Dispensa de trabalhadora com câncer logo após retorno de licença é considerada discriminatória

A 15ª Turma do Tribunal Regional do Trabalho da 2ª Região condenou uma empresa do setor do varejo a pagar indenização de cerca de R$ 6 mil por danos morais a uma trabalhadora demitida pouco após retornar de tratamento de câncer. Além disso, a autora deverá ser reintegrada, com o pagamento de salários do período desde a dispensa até a efetiva reintegração.

Em sua defesa, a reclamada alegou que não houve configuração de dispensa discriminatória, pois a doença em questão não tinha a ver com o trabalho. Argumentou também que a doença não era grave, nem estigmatizante. Mas o colegiado levou em consideração o fato de que a trabalhadora passou por cirurgia, quimioterapia e afastamento previdenciário superior a dois anos, tendo sido dispensada cerca de um mês após o seu retorno.

Segundo o juiz-relator, Marcos Neves Fava, “alguém acometido de câncer de gravidade tal a exigir cirurgia, quimioterapia e afastamento médico previdenciário superior a dois anos está, indisfarçavelmente, vitimado de doença grave e estigmatizante”. Acrescentou, ainda, que o obreiro que passa por situação parecida não retorna integralmente apto para a integralidade dos seus esforços, tendo risco das recidivas da doença.

O magistrado também negou recurso da reclamada contra a condenação ao pagamento por dano moral e relacionou os requisitos para a atribuição dessa responsabilidade à empresa: a dispensa ilícita de pessoa gravemente adoentada, o dano pela perda da fonte de subsistência em momento delicado e o nexo entre os dois fatos.

O recurso ficou assim ementado:

DISPENSA DISCRIMINATÓRIA. CÂNCER. NECESSIDADE DE CIRURGIA, QUIMIOTERAPIA E AFASTAMENTO PREVIDENCIÁRIO SUPERIOR A DOIS ANOS. CONFIGURAÇÃO. PERÍCIA MÉDICA. DESNECESSIDADE. ORIGEM LABORAL. IRRELEVÂNCIA. HORIZONTALIZAÇÃO DOS DIREITOS HUMANOS. FUNÇÃO SOCIAL DA PROPRIEDADE. REINTEGRAÇÃO DEVIDA. DANOS MORAIS CONFIGURADOS. EMBARGOS PROCRASTINATÓRIOS. MULTA MANTIDA. Beira o cinismo a alegação patronal de que a empregada que, por acometimento de neoplasia maligna agressiva, afasta-se para cirurgia e quimioterapia por mais de dois anos, não se encontra vitimada por doença grave e estigmatizante.
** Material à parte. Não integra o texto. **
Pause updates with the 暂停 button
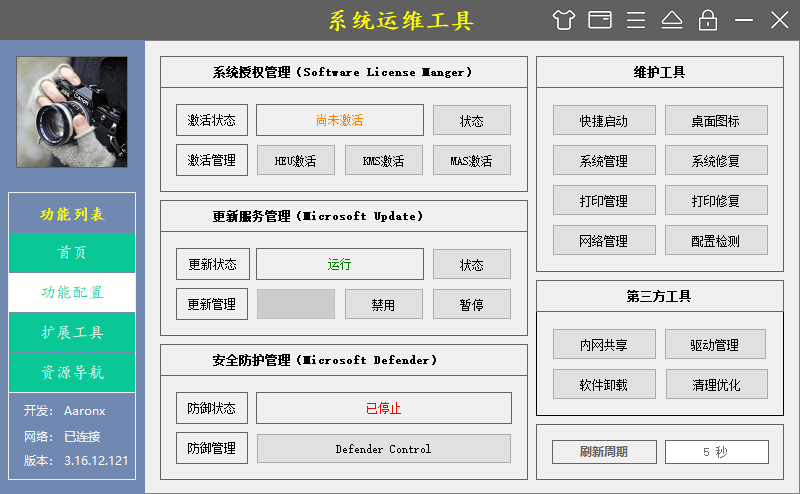800x494 pixels. [471, 305]
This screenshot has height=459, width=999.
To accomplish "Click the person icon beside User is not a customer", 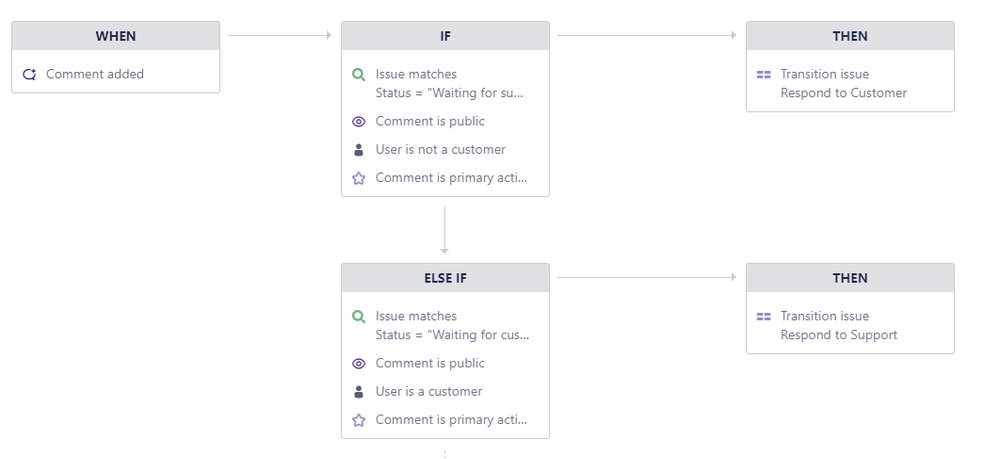I will [359, 150].

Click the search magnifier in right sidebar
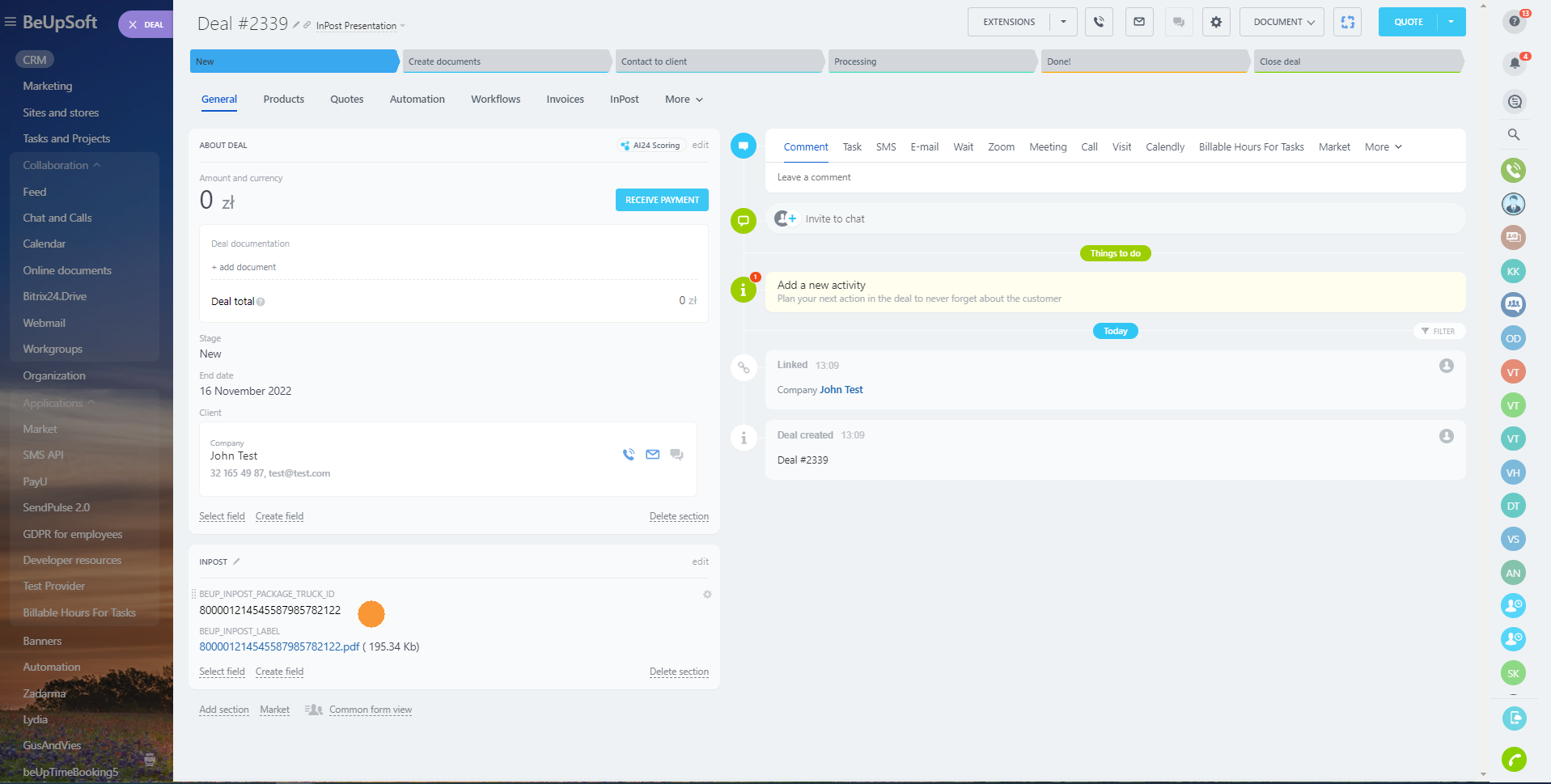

Perícia médica, na hipótese, é irrelevante. A origem não laboral da moléstia, também. Já se conta em décadas a formação do conceito de horizontalização dos direitos humanos, segundo o qual o homem os exige não apenas do Estado (verticalmente), mas de seus iguais (horizontalmente). No Brasil, a previsão positiva está, entre outros, na função social da propriedade, que constitui, inclusive, um atributo condicionante de sua existência. Dispensada a empregada um mês depois do retorno, “sem justa causa”, configura-se o ato ilícito a sugerir incidência da diretriz da súmula 443, do TST, com reintegração. O dano moral nota-se indisfarçável, pois que a pessoa já gravemente adoentada, que perde sua fonte primária de subsistência vê-se lançada em condição humilhante e angustiante. Presentes os elementos da responsabilidade civil, importa deferir a indenização por danos morais. A respeitável sentença concedeu tutela de urgência para cumprimento das obrigações de fazer, estipulando-as literalmente. A reclamada apresenta embargos por “omissão/obscuridade”, para ter certeza de que a antecipação dos efeitos da tutela não abrange a obrigação de pagar salários vencidos. A tão só exposição dos elementos recursais já autoriza concluir que os embargos foram inúteis e, por isso, procrastinatórios, a atrair a correta punição que impôs à recorrente a origem. Recurso patronal não provido.